La fonctionnalité “je n’aime pas cette vidéo” a récemment connu du changement sur Youtube. En effet, si le bouton est toujours disponible, les utilisateur·rice·s n’ont plus accès au nombre de personnes ayant cliqué dessus. La mise à jour a vivement été critiquée par les utilisateur·rice·s de la plateforme qui considèrent que le nombre de dislikes sur une vidéo était un indicateur de qualité et de pertinence.

Pour faire face à ce changement, certains utilisateur·rice·s se servent des commentaires pour partager leur mécontentement et demandent aujourd’hui aux personnes qui n’ont pas apprécié le contenu d’aimer ce commentaire.

5. Vélib’ et services de livraison : la monopolisation d’un service

Vélib’, le service de vélos partagés de la Mairie de Paris, a augmenté ses tarifs, notamment pour empêcher les utilisations intensives des vélos électriques. La cible ? Les livreurs des entreprises de coursiers et de nourriture à emporter, qui utilisent ce moyen de transport pour travailler. 

En effet, d’une part, cet usage détourné des Vélib’ réduit la disponibilité des vélos pour d’autres déplacements et d’autres usagers et, d’autre part, accélère l’usure des véhicules, qui ne sont pas conçus pour des usages intensifs.

6. S’envoyer des messages à soi-même plutôt que de prendre des notes

Certaines messageries, comme Slack, permettent de s’envoyer des messages à soi-même. Pour beaucoup d’utilisateur·rice·s, il s’agit d’un moyen pratique et rapide de stocker des informations, des listes, et des liens à retenir, plutôt que de passer par un logiciel de prise de note ou d’utiliser la fonctionnalité “marque-page” de son navigateur. Cela permet aussi de centraliser les usages au sein d’un seul service. Les utilisateur·rice·s de Discord créent ainsi des groupes d’un·e seul·e membre (elles·eux-mêmes) pour ce même usage.

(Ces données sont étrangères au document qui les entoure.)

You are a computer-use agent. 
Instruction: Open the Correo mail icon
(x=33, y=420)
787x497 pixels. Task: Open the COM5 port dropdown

7. Les plateformes de locations saisonnières et les crises du logement

Les plateformes de location entre particuliers ont souvent été pointées du doigt pour leur contribution à  la crise du logement dans les grandes villes. À l’origine, ces plateformes étaient destinées aux propriétaires qui souhaitaient arrondir leurs fins de mois en louant leur logement pendant leur absence. Aujourd’hui, le service se  professionnalise de plus en plus et la majorité des logements proposés sont réservés exclusivement à la location touristique.

Ainsi, à Paris, Barcelone ou encore New York, de nombreux propriétaires privilégient la location saisonnière à la location longue durée, encourageant l’augmentation des loyers, la gentrification et la touristification de certains quartiers.

 

Ces exemples témoignent de l’importance de bien rechercher et analyser les habitudes des utilisateur·rice·s d’un produit ou d’un service, mais aussi la prise en compte de toutes les parties prenantes pouvant être affectées par le design en question. Ils rappellent également qu’il est essentiel,  pour les designers, d’être capables de se remettre en question, de revenir sur un design et de l’améliorer en fonction de l’évolution des besoins et des usages des utilisateur·rice·s.